From the first line of the material below to the line containing "Given: Close the Edit Row blade", repeat every line exactly and add nothing.

:::

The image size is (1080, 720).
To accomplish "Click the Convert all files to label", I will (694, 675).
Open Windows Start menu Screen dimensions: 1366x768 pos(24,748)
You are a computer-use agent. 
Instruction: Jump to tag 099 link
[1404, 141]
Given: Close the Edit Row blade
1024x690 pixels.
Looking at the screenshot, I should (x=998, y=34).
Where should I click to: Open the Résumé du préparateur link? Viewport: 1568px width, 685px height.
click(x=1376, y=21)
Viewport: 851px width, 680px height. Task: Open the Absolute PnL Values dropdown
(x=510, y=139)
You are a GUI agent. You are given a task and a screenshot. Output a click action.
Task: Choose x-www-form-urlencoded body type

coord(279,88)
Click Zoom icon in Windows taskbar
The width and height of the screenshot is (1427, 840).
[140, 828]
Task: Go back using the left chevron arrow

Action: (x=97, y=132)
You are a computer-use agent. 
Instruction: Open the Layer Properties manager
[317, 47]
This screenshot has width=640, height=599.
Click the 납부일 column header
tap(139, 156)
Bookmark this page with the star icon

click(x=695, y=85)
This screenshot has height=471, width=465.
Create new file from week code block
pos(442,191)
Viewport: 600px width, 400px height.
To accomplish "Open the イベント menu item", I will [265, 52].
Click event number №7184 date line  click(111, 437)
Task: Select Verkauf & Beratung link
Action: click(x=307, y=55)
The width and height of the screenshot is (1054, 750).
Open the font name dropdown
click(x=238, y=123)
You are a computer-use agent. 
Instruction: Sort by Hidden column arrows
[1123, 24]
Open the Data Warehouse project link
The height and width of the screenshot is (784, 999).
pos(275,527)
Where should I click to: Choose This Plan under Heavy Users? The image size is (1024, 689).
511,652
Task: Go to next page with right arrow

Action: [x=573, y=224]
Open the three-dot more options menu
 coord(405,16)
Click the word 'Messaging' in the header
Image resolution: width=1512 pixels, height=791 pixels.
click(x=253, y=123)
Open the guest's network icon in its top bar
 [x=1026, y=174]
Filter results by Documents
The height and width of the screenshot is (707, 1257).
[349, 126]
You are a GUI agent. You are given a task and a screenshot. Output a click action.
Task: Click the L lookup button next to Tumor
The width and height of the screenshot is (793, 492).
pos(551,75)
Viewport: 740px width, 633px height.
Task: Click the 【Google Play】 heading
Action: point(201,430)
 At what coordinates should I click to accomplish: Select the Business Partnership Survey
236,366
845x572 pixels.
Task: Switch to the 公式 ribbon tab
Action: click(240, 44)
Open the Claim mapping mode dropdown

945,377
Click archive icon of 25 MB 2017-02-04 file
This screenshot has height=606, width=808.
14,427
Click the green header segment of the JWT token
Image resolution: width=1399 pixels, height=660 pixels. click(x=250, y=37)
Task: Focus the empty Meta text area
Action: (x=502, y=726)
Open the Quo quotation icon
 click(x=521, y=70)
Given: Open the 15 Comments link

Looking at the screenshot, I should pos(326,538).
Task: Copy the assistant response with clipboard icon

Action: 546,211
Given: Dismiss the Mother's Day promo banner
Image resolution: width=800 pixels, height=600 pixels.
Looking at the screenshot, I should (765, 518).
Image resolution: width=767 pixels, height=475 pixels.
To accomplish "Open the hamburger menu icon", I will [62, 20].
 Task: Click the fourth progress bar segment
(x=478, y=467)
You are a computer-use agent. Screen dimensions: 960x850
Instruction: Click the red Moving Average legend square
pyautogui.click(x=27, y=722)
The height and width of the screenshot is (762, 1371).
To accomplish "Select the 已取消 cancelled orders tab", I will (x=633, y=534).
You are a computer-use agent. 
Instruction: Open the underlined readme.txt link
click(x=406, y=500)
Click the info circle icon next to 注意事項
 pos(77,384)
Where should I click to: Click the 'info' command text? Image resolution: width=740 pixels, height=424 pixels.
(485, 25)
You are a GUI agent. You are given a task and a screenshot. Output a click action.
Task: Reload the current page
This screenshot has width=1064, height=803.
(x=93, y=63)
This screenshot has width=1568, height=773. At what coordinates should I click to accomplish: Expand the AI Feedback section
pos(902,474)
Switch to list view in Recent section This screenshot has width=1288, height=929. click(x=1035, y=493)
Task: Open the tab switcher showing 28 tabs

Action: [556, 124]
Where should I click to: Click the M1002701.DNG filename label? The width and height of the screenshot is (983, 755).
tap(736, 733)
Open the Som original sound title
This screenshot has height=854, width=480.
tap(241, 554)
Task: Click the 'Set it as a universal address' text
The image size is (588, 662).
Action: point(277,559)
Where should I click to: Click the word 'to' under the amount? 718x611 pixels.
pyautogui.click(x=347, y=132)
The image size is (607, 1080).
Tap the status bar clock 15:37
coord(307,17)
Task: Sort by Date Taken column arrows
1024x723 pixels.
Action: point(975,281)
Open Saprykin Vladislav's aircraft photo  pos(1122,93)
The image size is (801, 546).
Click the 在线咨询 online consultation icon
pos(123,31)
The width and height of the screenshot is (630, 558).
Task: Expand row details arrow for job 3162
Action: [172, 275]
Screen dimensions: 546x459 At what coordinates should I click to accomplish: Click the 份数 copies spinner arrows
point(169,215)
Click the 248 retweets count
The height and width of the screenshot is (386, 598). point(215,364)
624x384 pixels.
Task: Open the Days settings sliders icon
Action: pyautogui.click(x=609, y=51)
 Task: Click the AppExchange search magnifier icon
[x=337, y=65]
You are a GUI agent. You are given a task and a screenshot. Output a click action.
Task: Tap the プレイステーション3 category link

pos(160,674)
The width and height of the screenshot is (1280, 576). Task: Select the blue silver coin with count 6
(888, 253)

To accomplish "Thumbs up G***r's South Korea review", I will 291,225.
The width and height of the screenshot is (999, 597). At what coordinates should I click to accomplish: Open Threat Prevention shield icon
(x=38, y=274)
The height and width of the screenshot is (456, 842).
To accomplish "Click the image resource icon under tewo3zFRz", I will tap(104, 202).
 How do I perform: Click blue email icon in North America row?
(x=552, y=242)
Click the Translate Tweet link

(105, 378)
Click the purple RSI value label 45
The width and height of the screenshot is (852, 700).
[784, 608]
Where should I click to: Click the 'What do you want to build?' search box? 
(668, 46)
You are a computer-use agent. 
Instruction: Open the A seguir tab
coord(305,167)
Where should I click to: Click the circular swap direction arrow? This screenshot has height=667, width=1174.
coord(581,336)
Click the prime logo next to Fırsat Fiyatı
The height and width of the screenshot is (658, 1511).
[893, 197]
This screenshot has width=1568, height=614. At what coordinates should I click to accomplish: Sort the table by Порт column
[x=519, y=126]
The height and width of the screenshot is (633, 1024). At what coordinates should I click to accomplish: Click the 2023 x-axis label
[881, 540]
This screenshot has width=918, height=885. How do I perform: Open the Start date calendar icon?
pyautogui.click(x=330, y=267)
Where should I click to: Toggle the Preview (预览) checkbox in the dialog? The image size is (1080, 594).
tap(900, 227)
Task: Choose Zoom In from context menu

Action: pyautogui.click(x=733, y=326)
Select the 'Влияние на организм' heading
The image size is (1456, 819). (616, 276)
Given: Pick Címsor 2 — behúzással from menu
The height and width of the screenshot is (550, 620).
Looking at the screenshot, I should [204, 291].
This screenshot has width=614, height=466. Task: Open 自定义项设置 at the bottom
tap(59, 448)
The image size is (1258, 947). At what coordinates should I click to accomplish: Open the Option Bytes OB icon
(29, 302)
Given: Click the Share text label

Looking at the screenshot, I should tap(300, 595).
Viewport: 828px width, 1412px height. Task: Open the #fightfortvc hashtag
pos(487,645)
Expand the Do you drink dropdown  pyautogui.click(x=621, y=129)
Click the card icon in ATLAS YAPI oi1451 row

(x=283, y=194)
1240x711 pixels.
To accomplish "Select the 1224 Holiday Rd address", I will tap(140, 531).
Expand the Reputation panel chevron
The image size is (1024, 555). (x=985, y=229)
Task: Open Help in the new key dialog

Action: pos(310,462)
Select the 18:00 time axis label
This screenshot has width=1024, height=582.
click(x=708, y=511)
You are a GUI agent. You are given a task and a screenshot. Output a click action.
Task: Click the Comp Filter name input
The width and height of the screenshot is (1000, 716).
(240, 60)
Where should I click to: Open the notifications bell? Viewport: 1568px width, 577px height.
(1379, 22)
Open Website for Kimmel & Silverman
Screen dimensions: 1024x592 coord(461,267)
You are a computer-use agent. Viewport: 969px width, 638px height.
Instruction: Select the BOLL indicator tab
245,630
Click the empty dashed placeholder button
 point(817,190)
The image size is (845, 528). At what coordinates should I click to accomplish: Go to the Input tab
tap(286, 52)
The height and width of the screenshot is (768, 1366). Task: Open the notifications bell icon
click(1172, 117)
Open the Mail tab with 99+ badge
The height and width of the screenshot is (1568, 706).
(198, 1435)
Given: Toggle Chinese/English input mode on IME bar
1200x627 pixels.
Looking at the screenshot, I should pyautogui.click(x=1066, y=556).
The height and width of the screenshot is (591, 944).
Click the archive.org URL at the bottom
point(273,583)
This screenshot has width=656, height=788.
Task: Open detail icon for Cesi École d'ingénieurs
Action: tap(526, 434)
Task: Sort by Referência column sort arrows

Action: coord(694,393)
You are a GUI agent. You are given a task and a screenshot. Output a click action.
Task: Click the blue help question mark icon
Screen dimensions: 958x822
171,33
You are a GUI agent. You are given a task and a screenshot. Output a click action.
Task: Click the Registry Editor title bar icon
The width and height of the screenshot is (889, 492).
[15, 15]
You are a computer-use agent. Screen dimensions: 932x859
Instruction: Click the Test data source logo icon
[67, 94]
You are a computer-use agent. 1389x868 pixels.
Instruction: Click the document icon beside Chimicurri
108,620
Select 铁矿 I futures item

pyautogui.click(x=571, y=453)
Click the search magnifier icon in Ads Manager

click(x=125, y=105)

:::

● Reply
The image size is (1080, 720).
To accomplish "Click the Convert all files to label", I will (694, 675).
Open Windows Start menu Screen dimensions: 1366x768 pos(24,748)
You are a computer-use agent. 
Instruction: Jump to tag 099 link
[1404, 141]
Given: Close the Edit Row blade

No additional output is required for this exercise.